[BEGIN]

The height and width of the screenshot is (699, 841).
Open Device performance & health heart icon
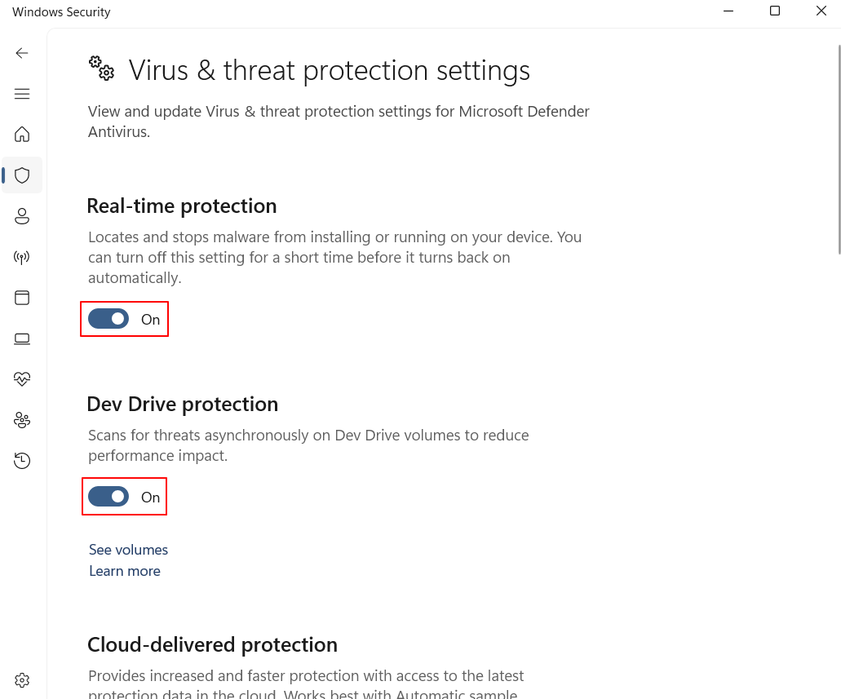[22, 379]
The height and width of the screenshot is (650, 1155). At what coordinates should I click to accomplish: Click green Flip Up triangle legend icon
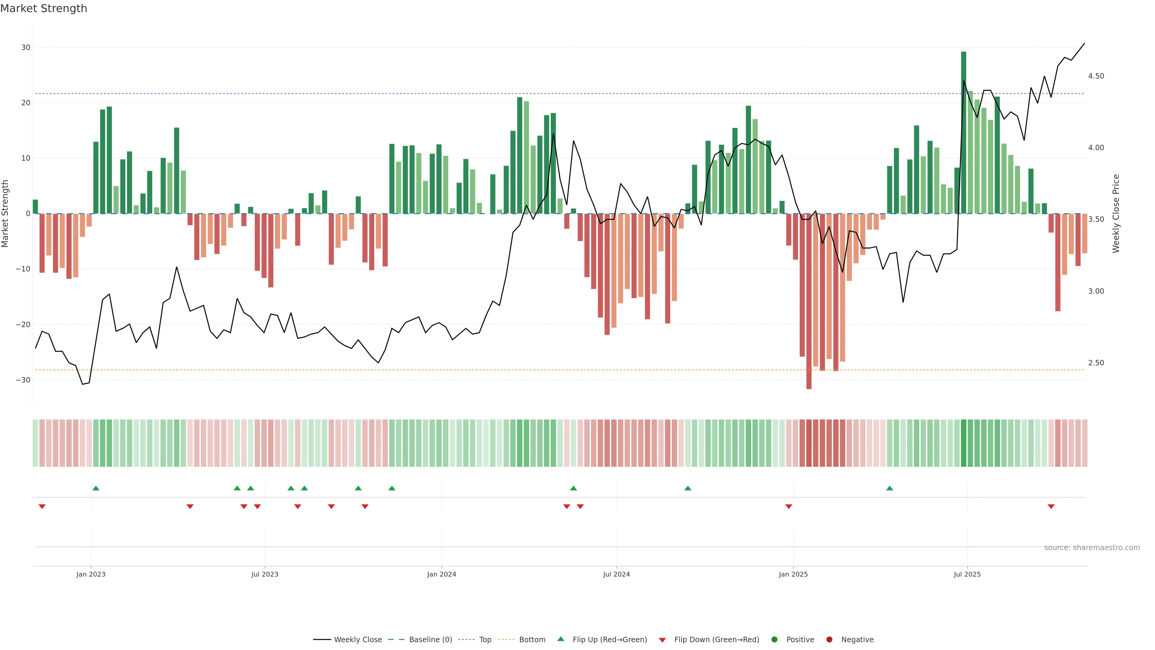pyautogui.click(x=560, y=639)
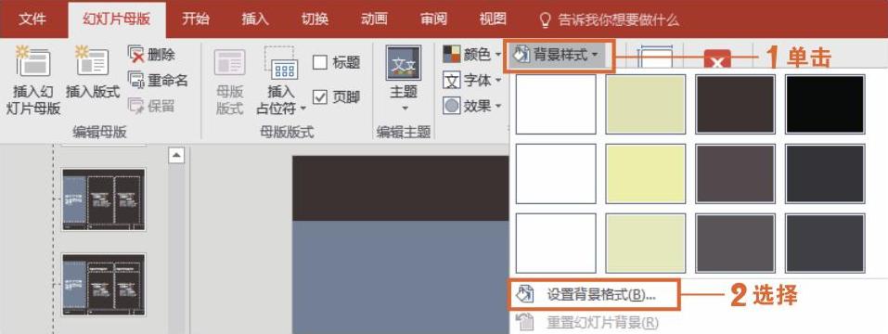Image resolution: width=888 pixels, height=334 pixels.
Task: Select the first slide layout thumbnail
Action: [104, 199]

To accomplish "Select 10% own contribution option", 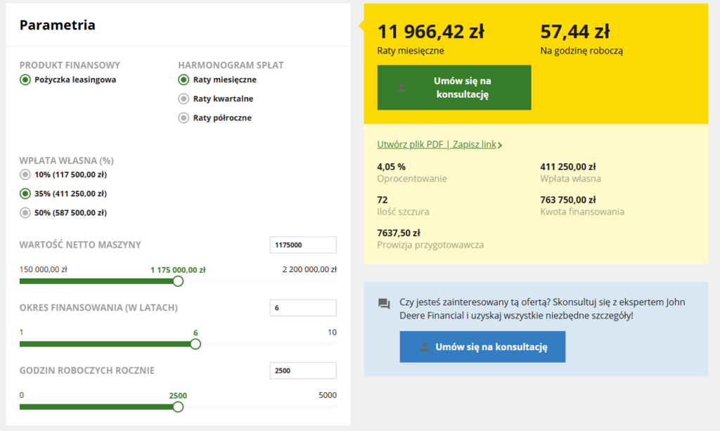I will click(26, 174).
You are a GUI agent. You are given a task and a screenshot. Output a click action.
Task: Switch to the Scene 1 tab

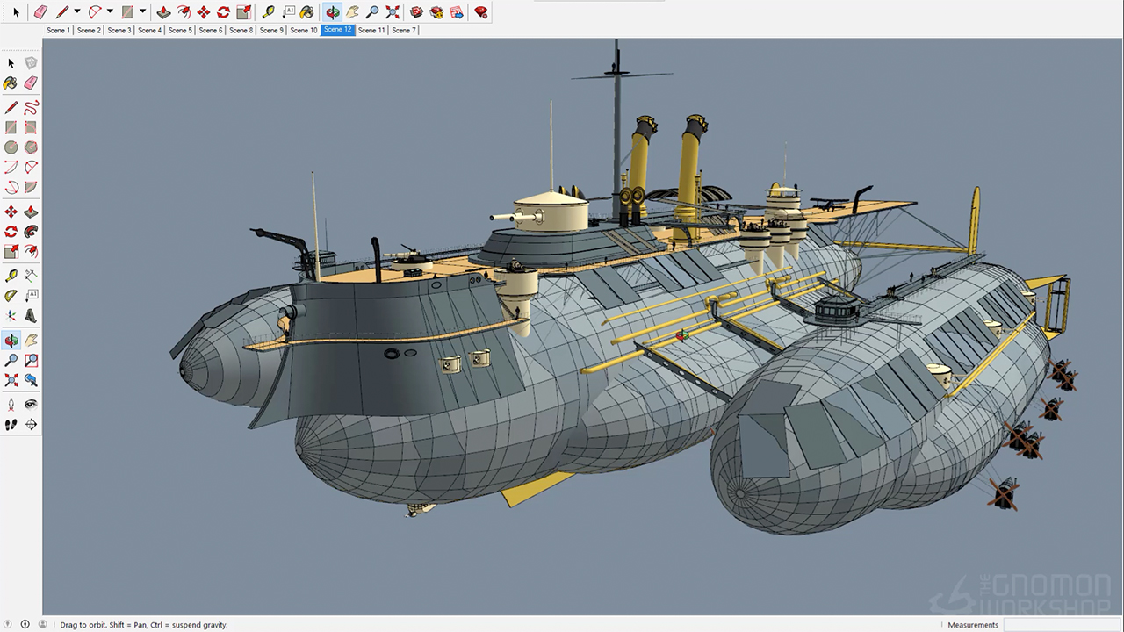click(x=58, y=30)
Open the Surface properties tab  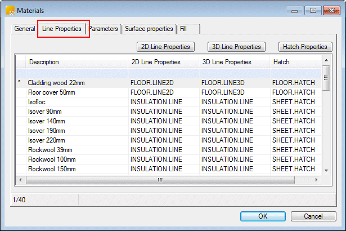coord(149,29)
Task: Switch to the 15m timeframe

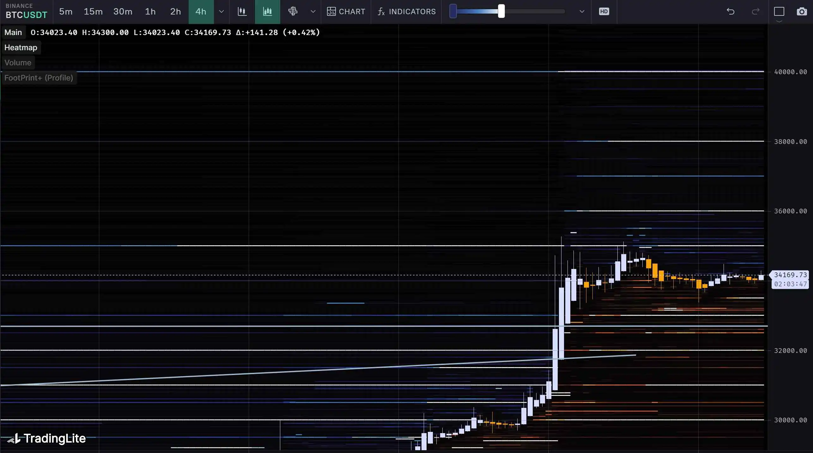Action: pos(93,12)
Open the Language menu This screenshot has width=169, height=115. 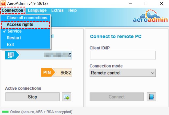coord(37,10)
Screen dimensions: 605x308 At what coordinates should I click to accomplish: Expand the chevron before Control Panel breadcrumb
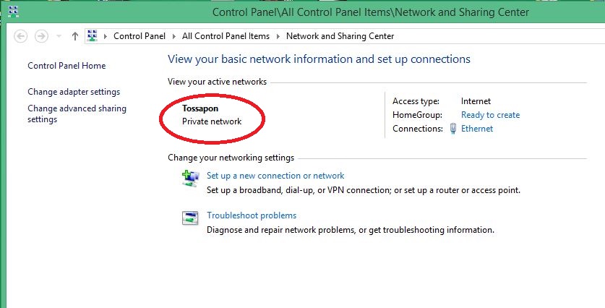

[END]

• _Stated problem_
Pick out every line in the listing above that contains the word "what".

• _Response below_
The height and width of the screenshot is (650, 1155). At what coordinates should I click to accomplish: Click green Flip Up triangle legend icon
Screen dimensions: 605x308 At what coordinates should I click to accomplish: Expand the chevron before Control Panel breadcrumb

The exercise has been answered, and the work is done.